Between the main altar and the sacrificial altar there are two side altars placed at the sides. On the one side the statue of Mother of God is kept company by the statues of St. Luke and St. John the Evangelist with the image of St. Aloysius above all of them. Beside the main statue of St. Joseph the statues of St. Mark and St. Matthew also stand on the other altar with the image of St. Anthony the Great on the top of the altarpiece.
The eastern altar by the benches in the middle of the nave with a central image of St. Peter shows the great rock of the church in the background, and a cock depicted next to St. Peter. The side statues represent St. Andrew and St. Paul. On the top of the altarpiece there is also an image of St. Barbara. On the altar at the southern wall St. John of Nepomuk is depicted on the central painting with an image of Prague and Charles Bridge in the background. At the sides there are the statues of two apostles. Above the main painting you can see the image of St. Magdalene. All the altars in the church (apart from the altar of sacrifice) are wooden.
The current altar of sacrifice was made and consecrated in 1996, having been a gift of a local, already deceased priest and benefactor Msgr. Janez Filipič.

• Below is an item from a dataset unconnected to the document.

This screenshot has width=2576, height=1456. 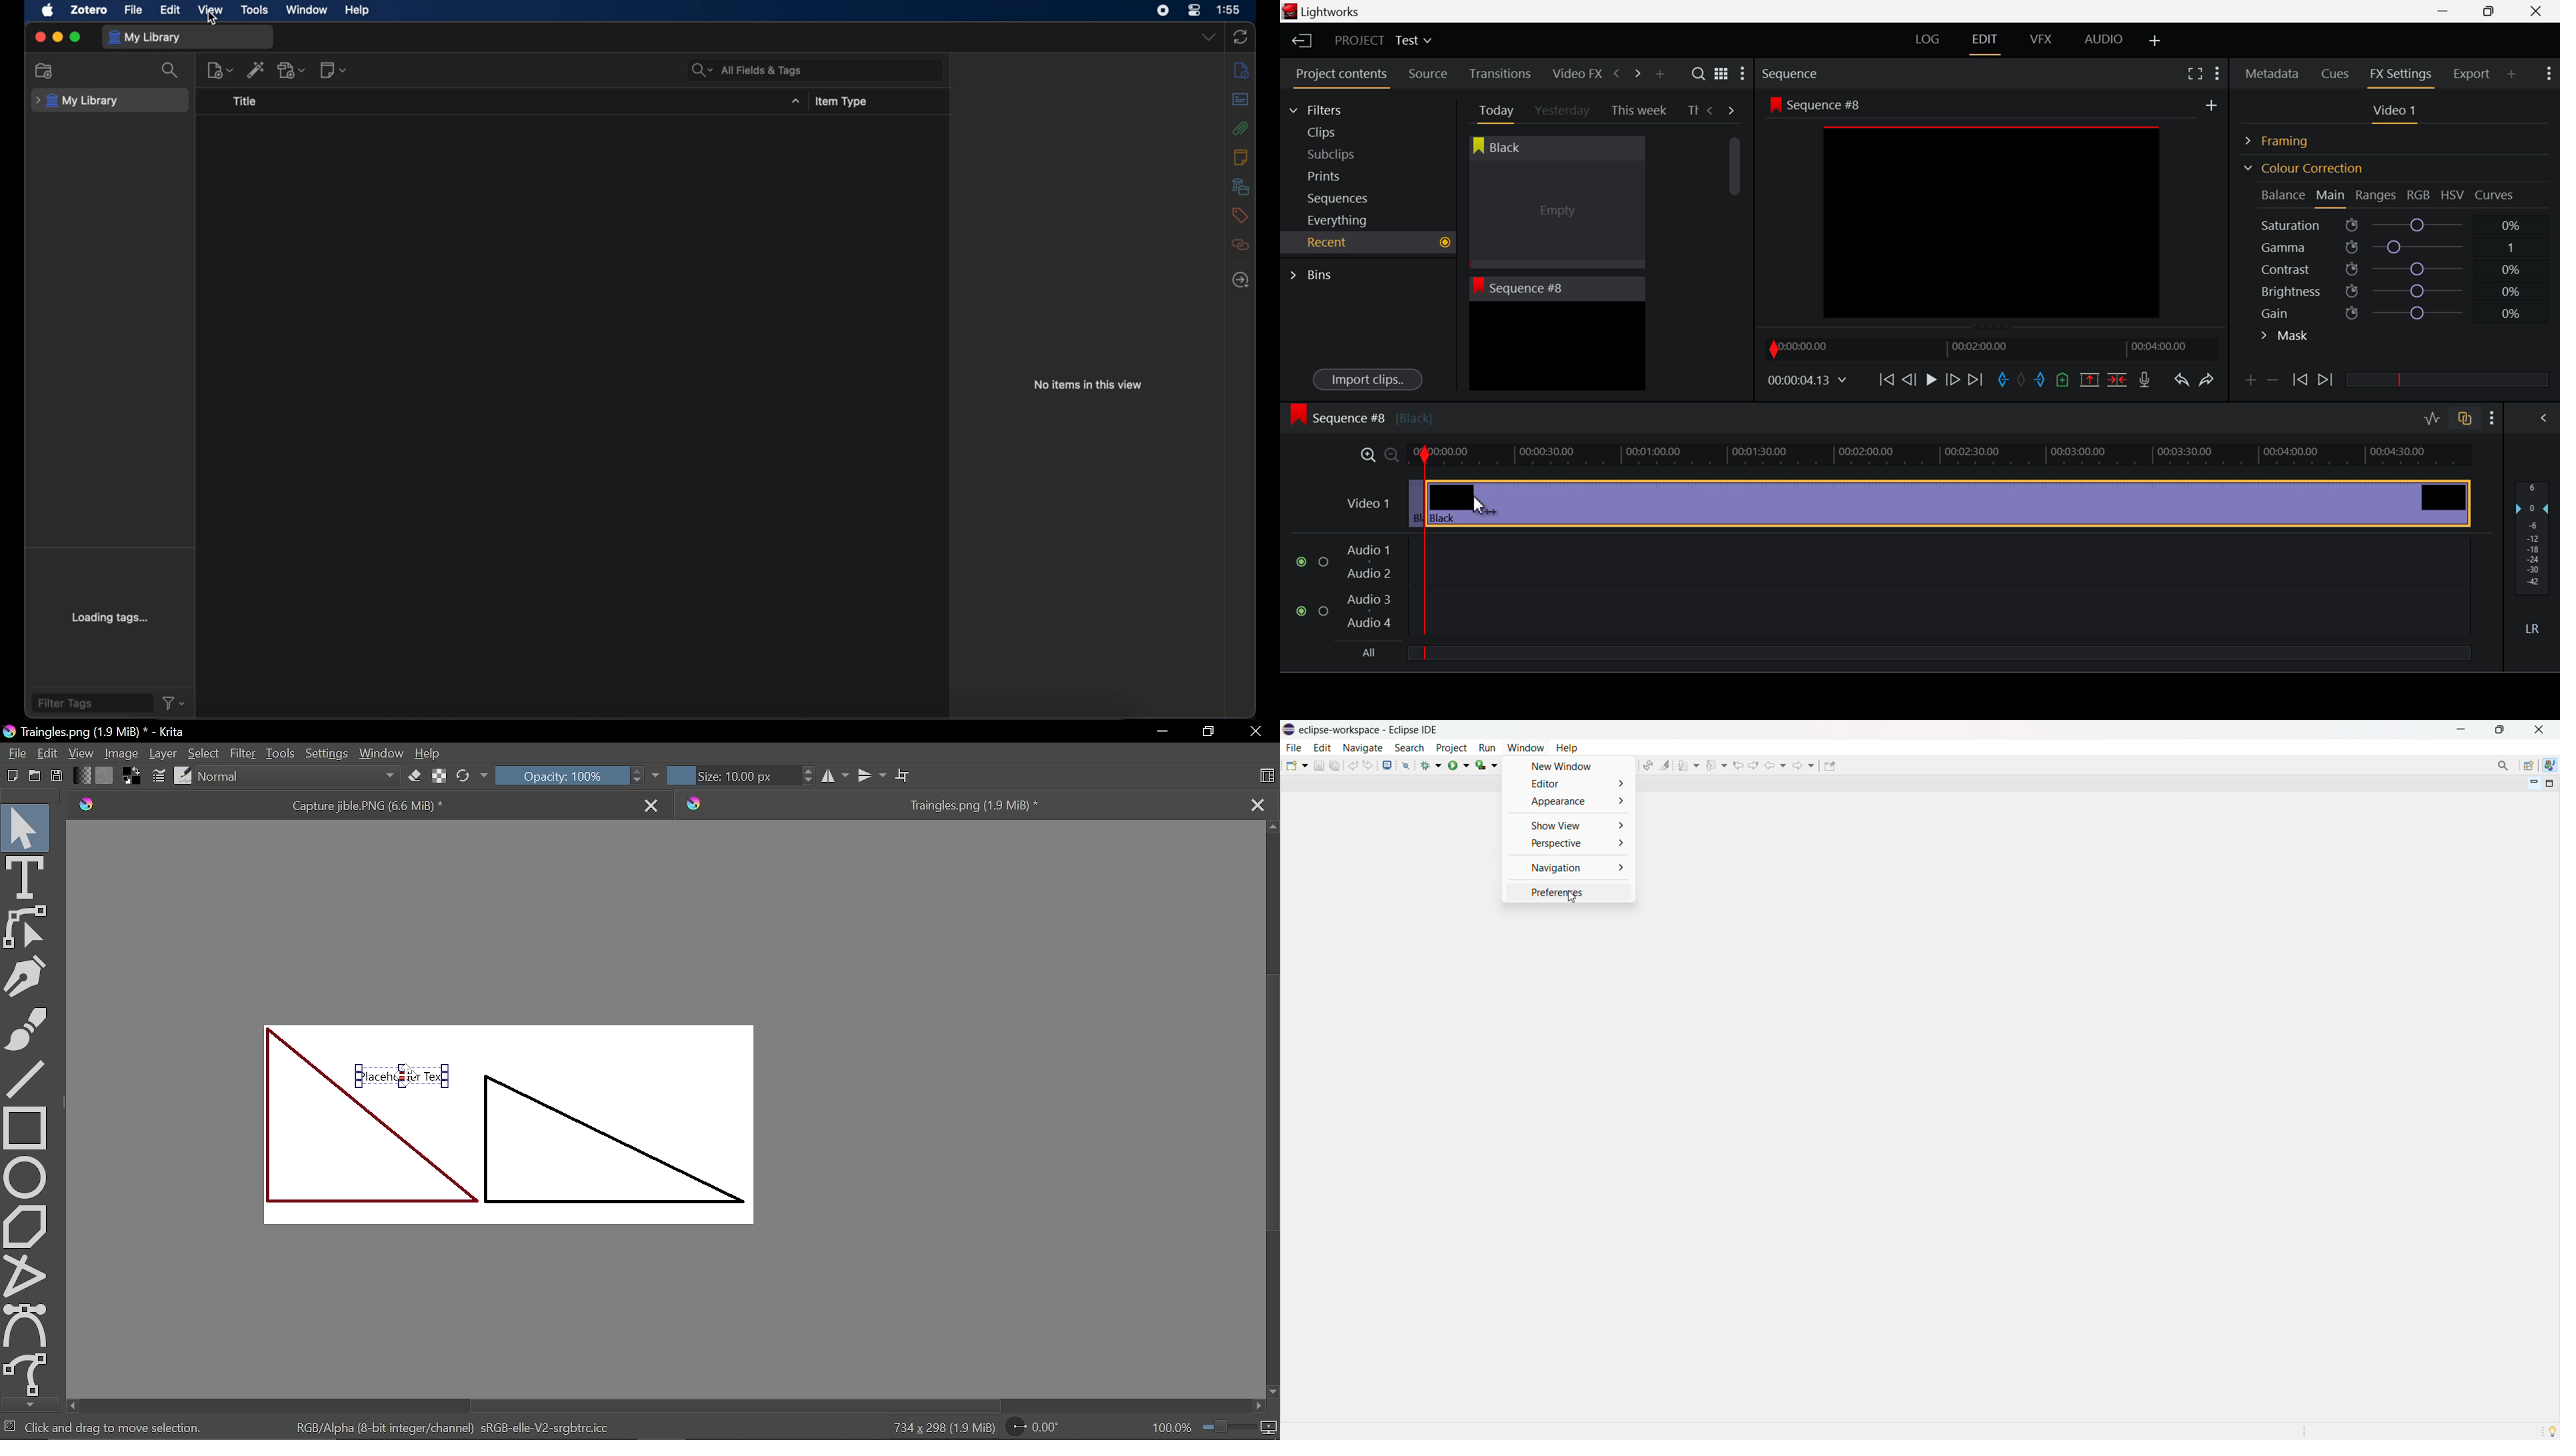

The spacious church nave is complemented with a large glass chandelier in the middle. On the way to the main altar, before the entrance to the sacristy, there is also a pulpit with a statue of Moses on the top. The Stations of the Cross show characteristics of the baroque style.
The church leaves a truly magnificent impression in these hills, as the steep slopes that surround it even increase the impression of magnificence. If you are wondering why the church is so big, the answer is: when it was decided that the original church needed to be expanded because of increasing number of inhabitants, the new measures were obtained by asking all the parishioners to gather together. Since these were the times when people would carry a basket on their back to the mass, the ground surface of the newly drawn church was accordingly bigger. Legend or no legend, the truth is such that you can always get a seat when you attend mass.
Certain information is taken from the book Otalež, skoraj tisoč let znano naselje na sončni strani Alp, med Primorsko, Notranjsko in Kranjsko (Eng. Otalež, a Settlement Known for Almost One Thousand Years on the Sunny Side of the Alps between the Primorska, Notranjska, and Kranjska Regions) (1996) by Janez Filipič.